**How to complete this task**: The copy should begin at the line containing "Task: Click the eye" and end at the last line of the material. Please reproduce those lines exactly and keep pictures out.

**Dataset excerpts**:
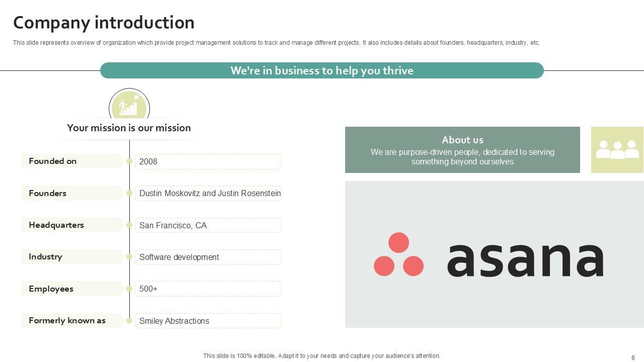Click the Asana three-dot logo
644x362 pixels.
point(398,254)
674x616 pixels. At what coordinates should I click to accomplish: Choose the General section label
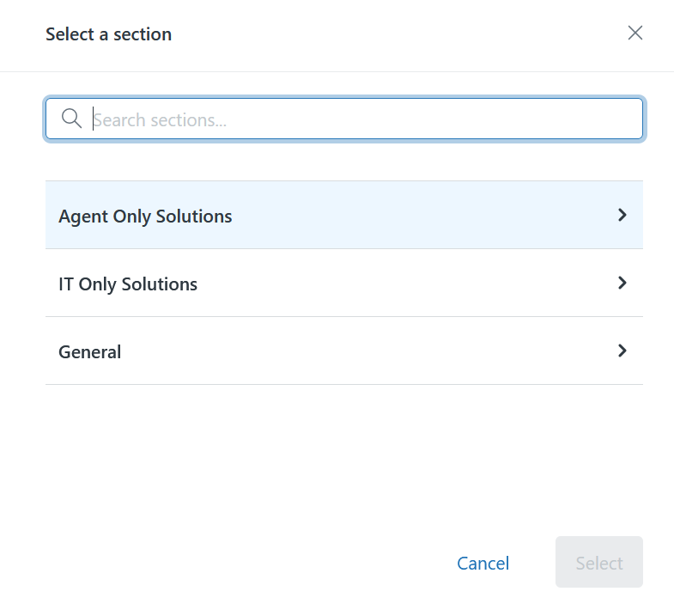90,352
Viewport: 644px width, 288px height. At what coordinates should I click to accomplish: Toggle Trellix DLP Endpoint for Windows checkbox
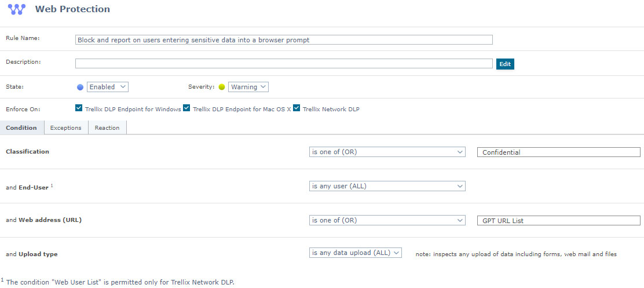[79, 108]
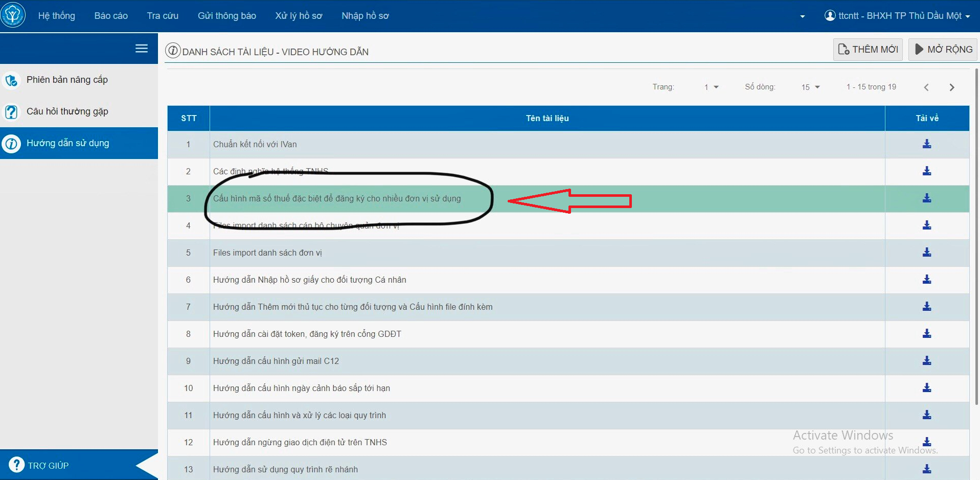Open the Xử lý hồ sơ menu
The width and height of the screenshot is (980, 480).
(x=299, y=16)
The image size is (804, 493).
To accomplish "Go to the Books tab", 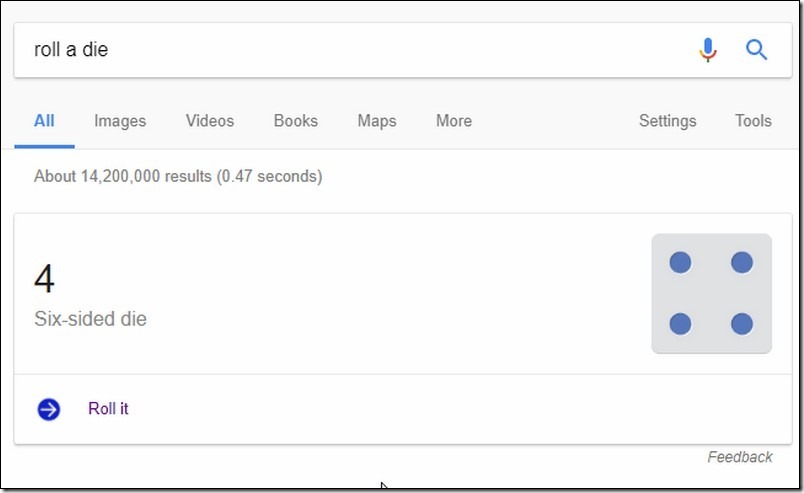I will [x=296, y=121].
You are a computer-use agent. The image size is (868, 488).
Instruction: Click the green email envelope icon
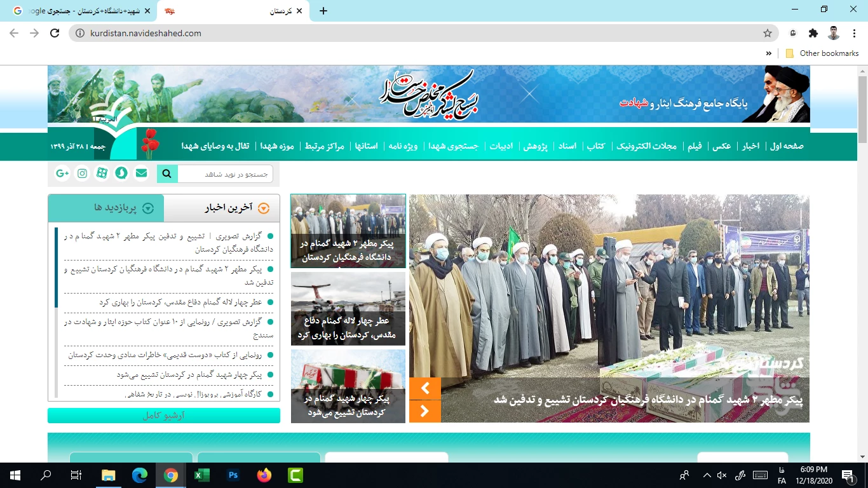(x=141, y=173)
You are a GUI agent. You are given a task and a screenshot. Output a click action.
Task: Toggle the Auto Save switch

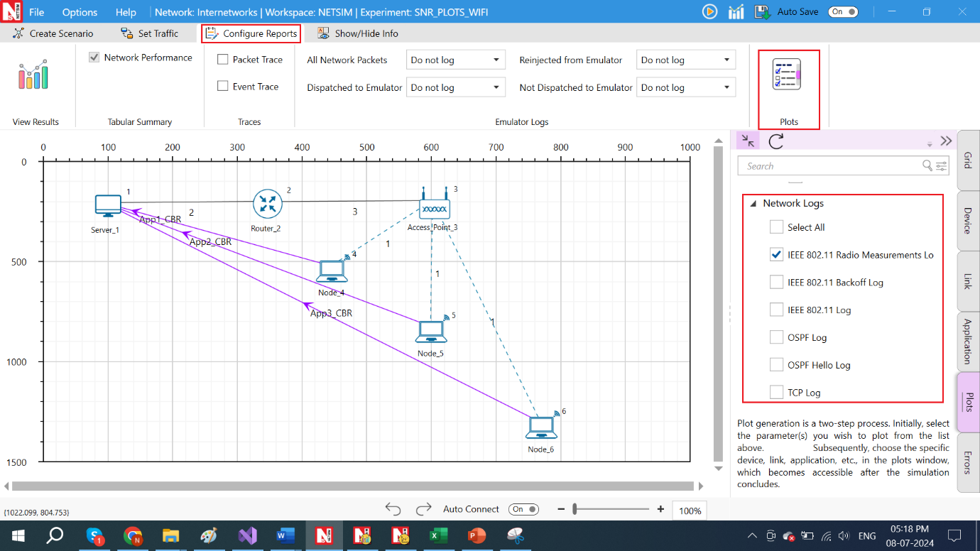point(843,11)
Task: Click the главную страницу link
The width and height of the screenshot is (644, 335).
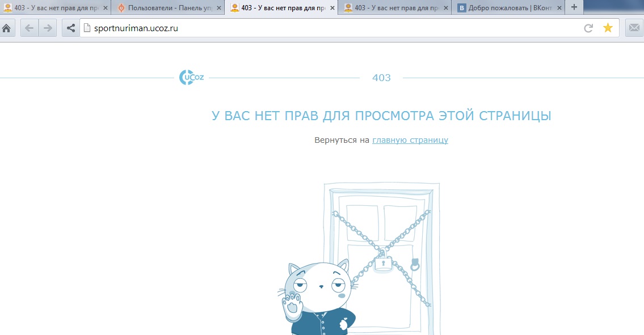Action: point(410,140)
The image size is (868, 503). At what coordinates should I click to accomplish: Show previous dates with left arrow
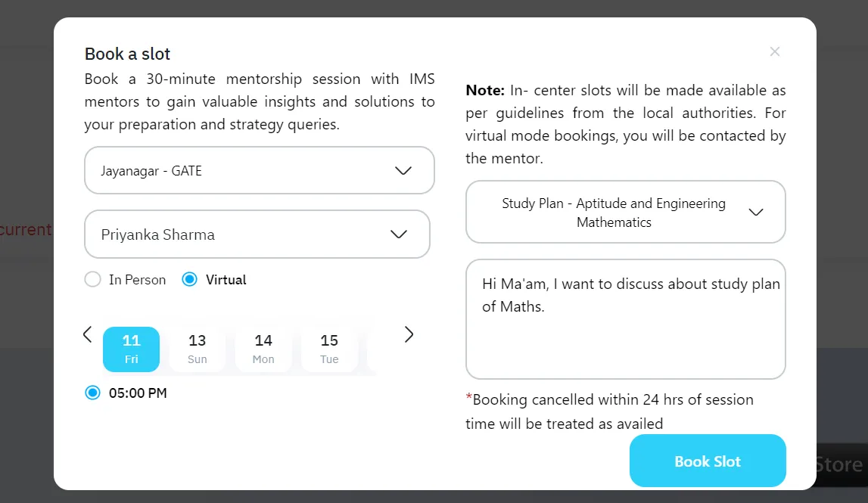[87, 334]
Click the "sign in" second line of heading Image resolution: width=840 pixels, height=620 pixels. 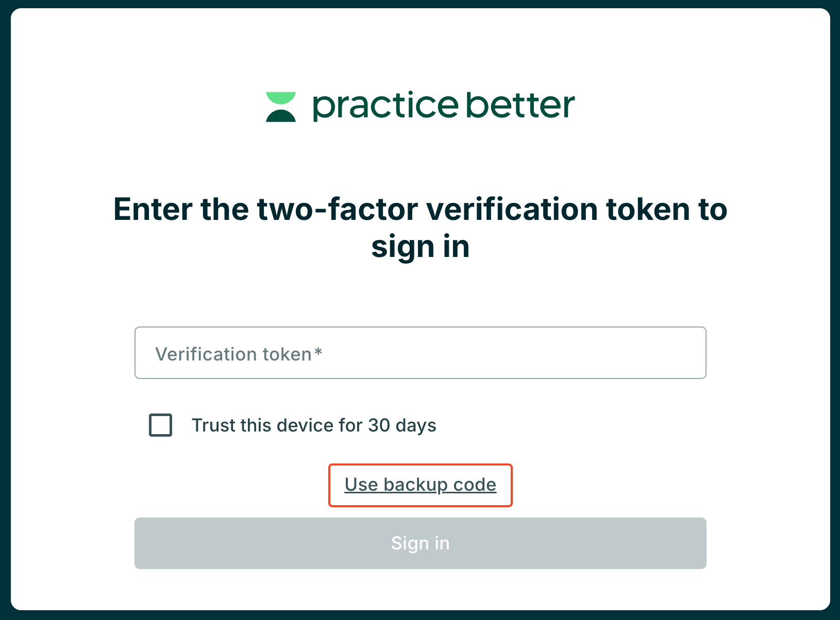click(421, 247)
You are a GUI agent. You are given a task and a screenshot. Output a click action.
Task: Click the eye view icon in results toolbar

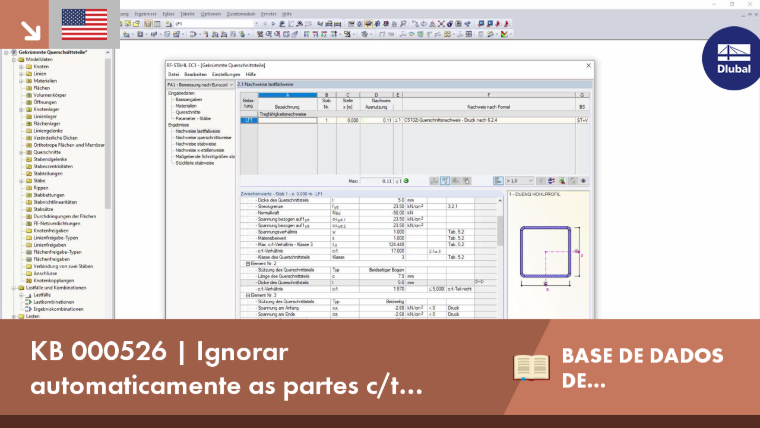pos(584,181)
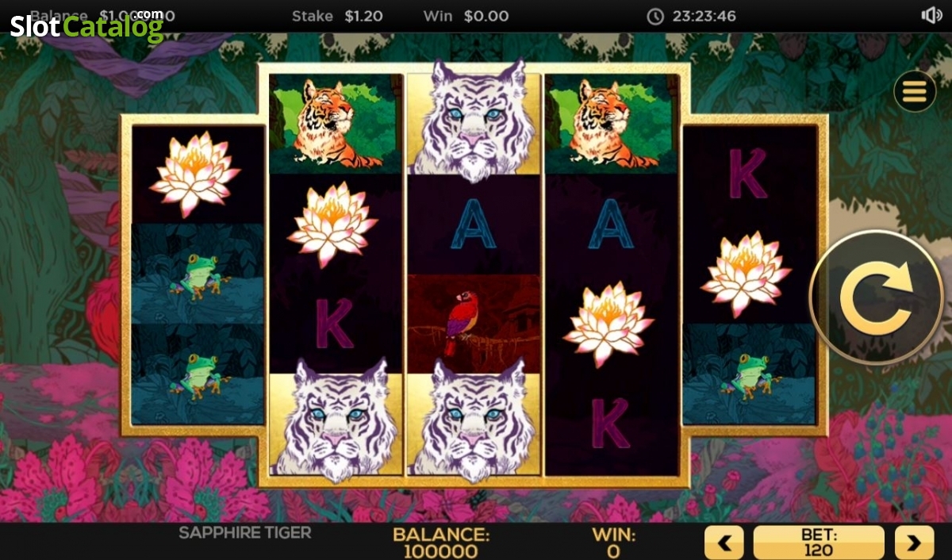Click the BET: 120 display
Image resolution: width=952 pixels, height=560 pixels.
[x=819, y=543]
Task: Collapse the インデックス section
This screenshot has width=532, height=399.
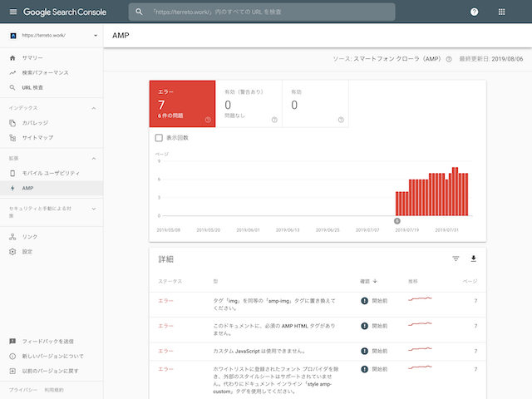Action: (94, 108)
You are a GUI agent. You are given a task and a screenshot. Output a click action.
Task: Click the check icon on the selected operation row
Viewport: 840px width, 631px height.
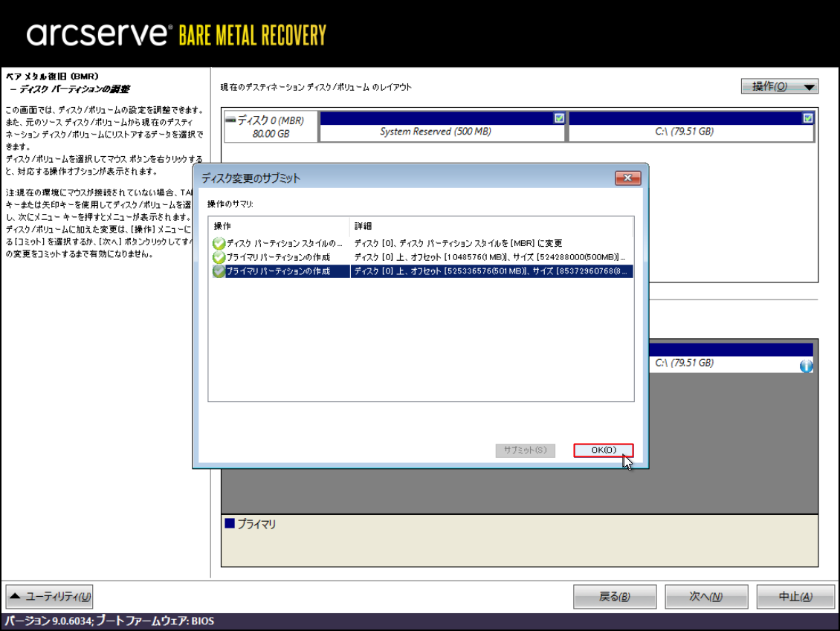point(219,272)
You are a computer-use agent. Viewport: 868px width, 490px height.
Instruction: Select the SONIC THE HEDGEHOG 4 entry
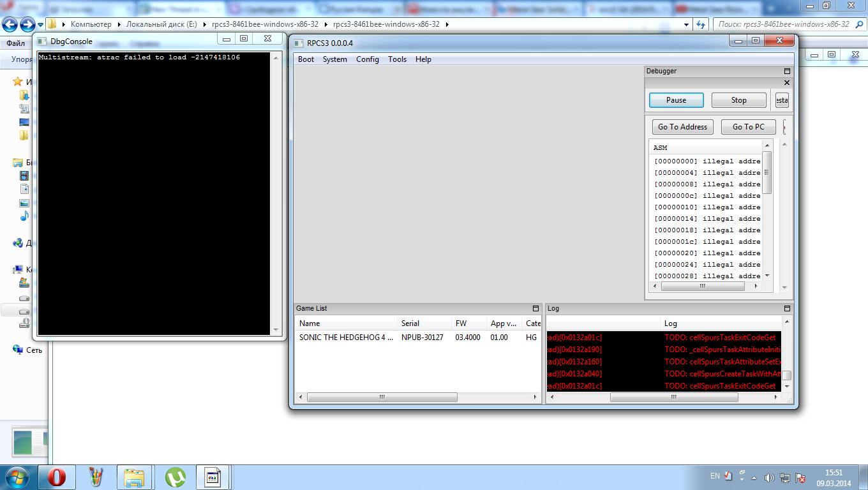click(346, 338)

**Solution**:
Task: Click the eye view icon in results toolbar

pos(584,181)
Click the BET: 120 display
Image resolution: width=952 pixels, height=560 pixels.
[x=819, y=543]
Task: Collapse the インデックス section
This screenshot has width=532, height=399.
Action: (94, 108)
You are a GUI agent. You are given a task and a screenshot. Output a click action.
Task: Click the check icon on the selected operation row
Viewport: 840px width, 631px height.
point(219,272)
You are a computer-use agent. Viewport: 868px width, 490px height.
Instruction: Select the SONIC THE HEDGEHOG 4 entry
click(346, 338)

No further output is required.